Excerpt ▸
Piano Forum

Topic: Arm and hand stiffening  (Read 3592 times)

Offline pianochick93

  • PS Silver Member
  • Sr. Member
  • ***
  • Posts: 1478
Arm and hand stiffening
on: November 05, 2007, 11:09:41 AM
When I try to play Schubert's Erlkonig, I find that my hand and arm tense up in the triplet chords. I try and stop and relax, but it doesn't work, I just tense up again when I start.

Any suggestions as yo what I could do?

Thanks
h lp! S m b dy  st l   ll th  v w ls  fr m  my  k y b  rd!

I am an imagine of your figmentation.

Offline tengstrand

  • PS Silver Member
  • Jr. Member
  • ***
  • Posts: 77
Re: Arm and hand stiffening
Reply #1 on: November 06, 2007, 11:45:26 PM
Hi,
maybe this would be of some help:


If it's the fast, repeated chords you're talking about.
Per

Offline faustsaccomplice

  • PS Silver Member
  • Full Member
  • ***
  • Posts: 112
Re: Arm and hand stiffening
Reply #2 on: November 07, 2007, 12:22:11 AM
haha

that's like saying, "i'm trying to run a marathon, but for some reason i keep getting tired! any suggestions?"

you are playing one of the most taxing chord/octave pieces in the repertoire.  you will get tired.


anyway, if you're getting stiff, it's because muscles are getting tired and are being compensated for with other muscles that aren't meant for the job. 

efficiency is key here.  be sure you're so well practiced (slowly) that you always go to the right place and don't waste ANY energy straying off and on course.

also, developing strong fingertips is an important thing for playing chords and octaves. 

another thing to keep in mind for these things is that after practicing it, you will have expended energy and it will get harder to make it through.  you need just enough warm-up to be flexible, but not enough that you've used up any energy.

you might not go jogging the morning of a marathon...

Offline richard black

  • PS Silver Member
  • Sr. Member
  • ***
  • Posts: 2104
Re: Arm and hand stiffening
Reply #3 on: November 07, 2007, 11:20:01 AM
In the long run, speaking as one who's played that accompaniment many times, I'd say, just get used to it. It doesn't get any easier. Still, there are things you can do - change the wrist position (higher/lower), move on the stool a little, bring the LH up to play the bottom of the repeated octaves for half a bar now and then when it's not doing anything else (including the first bar, actually, this really helps because if you try to play those opening octaves just perfectly, as one naturally will, it's the best possible way of getting as stiff as a board before you've got anywhere at all). 'Practising through the pain' is hard, but you can build up resilience by playing until it starts to feel really uncomfortable, then stopping and shaking both hands for the minimum time (2 or 3 seconds), then restarting. If all else fails, cheat.
Instrumentalists are all wannabe singers. Discuss.

Offline viking

  • PS Silver Member
  • Sr. Member
  • ***
  • Posts: 567
Re: Arm and hand stiffening
Reply #4 on: November 07, 2007, 03:37:43 PM
Guess what??
It can get easier!

What you will do ▸
a - Please copy the section of the piano forum thread that begins with the words containing "Offline pianochick93" and ends with "when I start.".
b - In the piano forum thread, how long does the reply from richard black say to shake both hands before restarting?

Dataset section ▸
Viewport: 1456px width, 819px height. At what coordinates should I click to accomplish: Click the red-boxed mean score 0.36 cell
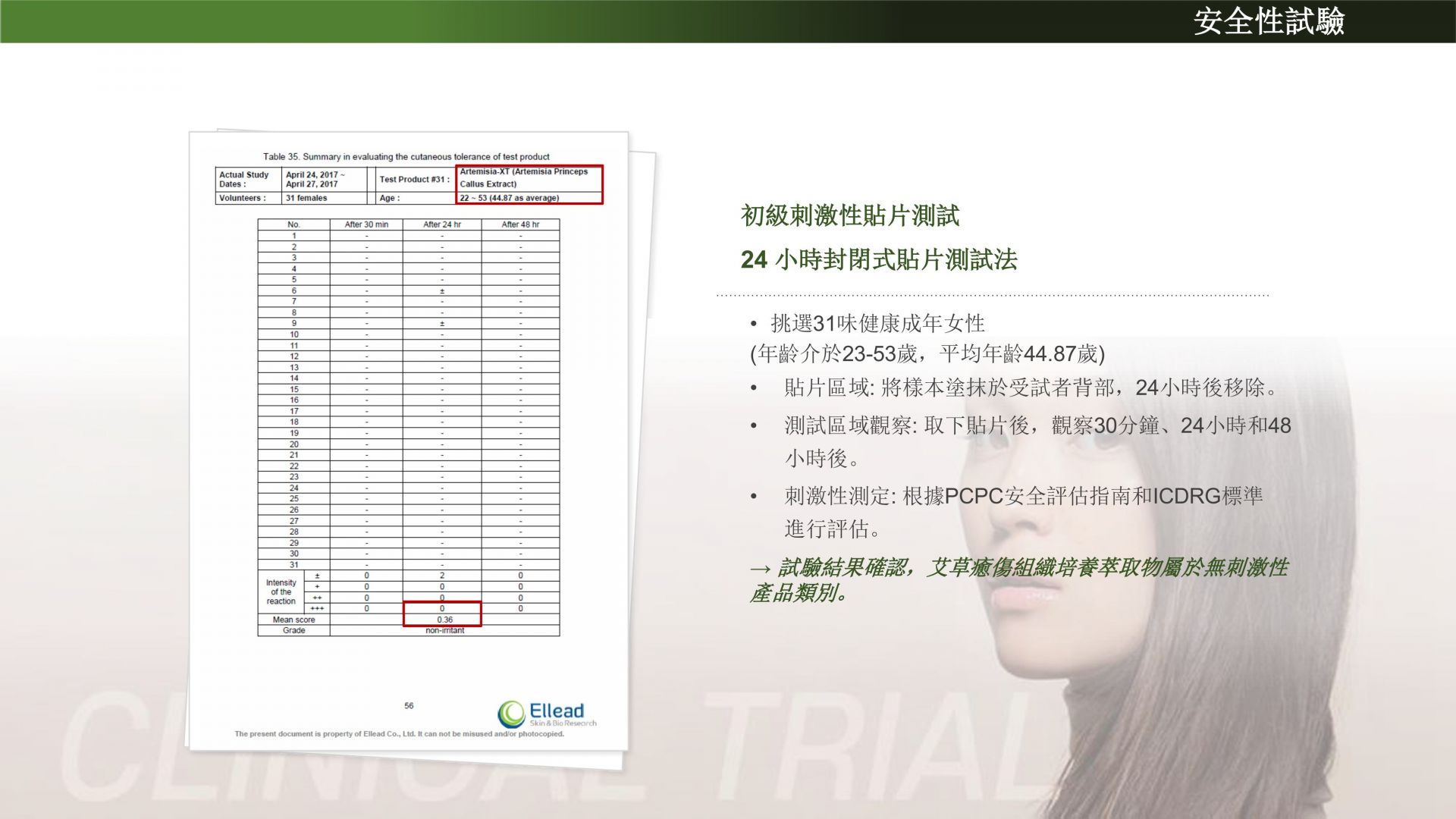point(444,620)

Responses in order ▸
a -
Offline pianochick93

  • PS Silver Member
  • Sr. Member
  • ***
  • Posts: 1478
Arm and hand stiffening
on: November 05, 2007, 11:09:41 AM
When I try to play Schubert's Erlkonig, I find that my hand and arm tense up in the triplet chords. I try and stop and relax, but it doesn't work, I just tense up again when I start.

b - For the minimum time, 2 or 3 seconds.